In practice, the threshold for offering low-dose induction therapy in CDGP is not purely biological — it factors in how much the delay is affecting the young person's mental health, school engagement, and relationships. A 14-year-old boy who is thriving despite being prepubertal can wait. A 14-year-old who is being bullied, has stopped going to PE, and is showing signs of depression has a clear case for short-course induction even though his body would eventually do it on its own.
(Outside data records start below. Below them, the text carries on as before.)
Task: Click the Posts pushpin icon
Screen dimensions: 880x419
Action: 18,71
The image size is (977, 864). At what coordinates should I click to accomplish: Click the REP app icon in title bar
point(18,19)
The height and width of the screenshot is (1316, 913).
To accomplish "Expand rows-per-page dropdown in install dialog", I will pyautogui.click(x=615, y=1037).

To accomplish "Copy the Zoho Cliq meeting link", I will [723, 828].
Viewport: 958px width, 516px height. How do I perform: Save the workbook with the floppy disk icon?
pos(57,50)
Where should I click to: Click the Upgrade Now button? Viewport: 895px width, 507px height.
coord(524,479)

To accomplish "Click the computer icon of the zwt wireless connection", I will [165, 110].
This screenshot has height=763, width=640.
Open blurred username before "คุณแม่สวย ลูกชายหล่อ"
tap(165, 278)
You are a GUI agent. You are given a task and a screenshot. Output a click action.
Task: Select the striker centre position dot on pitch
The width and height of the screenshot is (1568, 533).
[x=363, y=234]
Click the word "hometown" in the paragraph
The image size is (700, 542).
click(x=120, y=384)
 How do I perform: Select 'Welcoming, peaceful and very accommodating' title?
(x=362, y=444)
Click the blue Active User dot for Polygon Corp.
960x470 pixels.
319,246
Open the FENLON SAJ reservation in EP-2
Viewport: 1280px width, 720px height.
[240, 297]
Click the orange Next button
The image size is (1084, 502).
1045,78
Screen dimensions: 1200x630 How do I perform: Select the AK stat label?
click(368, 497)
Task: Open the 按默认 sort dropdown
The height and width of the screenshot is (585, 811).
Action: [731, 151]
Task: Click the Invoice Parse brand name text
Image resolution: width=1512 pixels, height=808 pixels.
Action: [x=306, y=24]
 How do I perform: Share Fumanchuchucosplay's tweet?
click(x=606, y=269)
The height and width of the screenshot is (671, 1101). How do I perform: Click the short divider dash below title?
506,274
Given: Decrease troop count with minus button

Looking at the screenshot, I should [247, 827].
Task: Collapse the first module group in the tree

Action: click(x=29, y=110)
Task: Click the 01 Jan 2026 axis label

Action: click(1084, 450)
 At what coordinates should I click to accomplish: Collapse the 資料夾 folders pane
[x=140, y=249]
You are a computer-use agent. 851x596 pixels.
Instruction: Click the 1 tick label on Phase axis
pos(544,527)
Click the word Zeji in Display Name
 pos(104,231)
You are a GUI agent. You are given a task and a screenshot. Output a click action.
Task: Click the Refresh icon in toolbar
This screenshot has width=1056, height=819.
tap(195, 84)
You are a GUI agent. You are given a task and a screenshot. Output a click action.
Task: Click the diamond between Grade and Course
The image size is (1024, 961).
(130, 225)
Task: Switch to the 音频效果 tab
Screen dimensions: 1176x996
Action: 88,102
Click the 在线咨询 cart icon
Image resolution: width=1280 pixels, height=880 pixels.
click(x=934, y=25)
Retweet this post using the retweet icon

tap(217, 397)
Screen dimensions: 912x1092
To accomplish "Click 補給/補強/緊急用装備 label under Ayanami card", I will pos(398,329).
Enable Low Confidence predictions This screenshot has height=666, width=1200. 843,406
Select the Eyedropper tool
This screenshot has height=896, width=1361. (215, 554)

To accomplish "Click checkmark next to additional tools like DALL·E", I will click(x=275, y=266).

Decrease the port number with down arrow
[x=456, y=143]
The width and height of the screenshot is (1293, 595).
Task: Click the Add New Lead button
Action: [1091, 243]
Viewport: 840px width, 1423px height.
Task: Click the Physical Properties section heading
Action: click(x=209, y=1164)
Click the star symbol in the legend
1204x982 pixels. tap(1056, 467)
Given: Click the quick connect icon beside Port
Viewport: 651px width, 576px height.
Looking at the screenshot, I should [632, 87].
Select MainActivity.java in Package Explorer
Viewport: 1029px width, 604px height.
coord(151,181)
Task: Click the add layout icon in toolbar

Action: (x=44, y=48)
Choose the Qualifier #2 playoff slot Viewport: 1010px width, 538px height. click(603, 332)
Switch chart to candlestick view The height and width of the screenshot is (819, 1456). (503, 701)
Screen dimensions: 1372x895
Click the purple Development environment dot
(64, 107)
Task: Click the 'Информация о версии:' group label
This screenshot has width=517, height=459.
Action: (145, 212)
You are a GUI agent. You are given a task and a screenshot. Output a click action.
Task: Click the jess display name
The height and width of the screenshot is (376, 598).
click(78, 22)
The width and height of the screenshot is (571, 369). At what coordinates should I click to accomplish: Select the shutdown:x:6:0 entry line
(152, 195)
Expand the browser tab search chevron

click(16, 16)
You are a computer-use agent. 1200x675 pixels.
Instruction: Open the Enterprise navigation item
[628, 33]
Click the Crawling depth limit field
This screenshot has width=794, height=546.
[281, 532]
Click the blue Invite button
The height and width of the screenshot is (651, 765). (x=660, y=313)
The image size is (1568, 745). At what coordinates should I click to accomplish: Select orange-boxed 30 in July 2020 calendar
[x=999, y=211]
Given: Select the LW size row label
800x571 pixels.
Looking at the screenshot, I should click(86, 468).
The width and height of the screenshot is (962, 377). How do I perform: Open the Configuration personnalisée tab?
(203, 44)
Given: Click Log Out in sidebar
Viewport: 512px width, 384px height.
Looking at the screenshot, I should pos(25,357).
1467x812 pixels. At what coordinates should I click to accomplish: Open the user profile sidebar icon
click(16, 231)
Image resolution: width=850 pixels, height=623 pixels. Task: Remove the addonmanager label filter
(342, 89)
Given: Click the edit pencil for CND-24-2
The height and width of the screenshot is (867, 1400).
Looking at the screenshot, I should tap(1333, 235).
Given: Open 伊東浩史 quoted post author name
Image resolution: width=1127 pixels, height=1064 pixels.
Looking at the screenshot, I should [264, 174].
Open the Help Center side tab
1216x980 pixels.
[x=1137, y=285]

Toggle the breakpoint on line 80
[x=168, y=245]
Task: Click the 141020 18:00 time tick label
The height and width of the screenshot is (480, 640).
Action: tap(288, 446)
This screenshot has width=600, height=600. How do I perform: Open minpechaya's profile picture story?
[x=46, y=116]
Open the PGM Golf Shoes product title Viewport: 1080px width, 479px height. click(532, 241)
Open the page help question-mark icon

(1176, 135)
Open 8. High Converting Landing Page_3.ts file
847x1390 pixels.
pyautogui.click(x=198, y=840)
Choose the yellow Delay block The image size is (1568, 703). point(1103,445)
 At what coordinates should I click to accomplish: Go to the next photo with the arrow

Talking with the young person directly — not just to the parent — about how they're experiencing this matters. So does asking about screen time around peer comparison, locker-room avoidance, and changes in social engagement.

When to See a Doctor

Book an appointment if:

  • A girl has had no breast development by age 13
  • A boy has had no testicular enlargement by age 14
  • A girl has not started periods by age 15, or 5 years after first breast development
  • A child of any age has stalled on the growth curve
  • There are systemic symptoms: fatigue, gut symptoms, weight loss, headaches, vision changes
  • The child is significantly distressed, regardless of strict thresholds

Most cases land on "constitutional delay, monitor and reassure," but the workup is what makes that conclusion safe rather than a guess.

Key Takeaways

Puberty is considered delayed when there is no breast development by age 13 in girls or testicular volume under 4 ml by age 14 in boys. Around 60 per cent of cases in boys are constitutional delay — late but completely normal puberty, with normal adult height and fertility. Other causes include nutritional issues, chronic illness like coeliac disease or IBD, and less commonly hormonal disorders. Most children need reassurance, careful monitoring, and sometimes a short course of low-dose sex steroids. The psychological impact is real and worth taking seriously.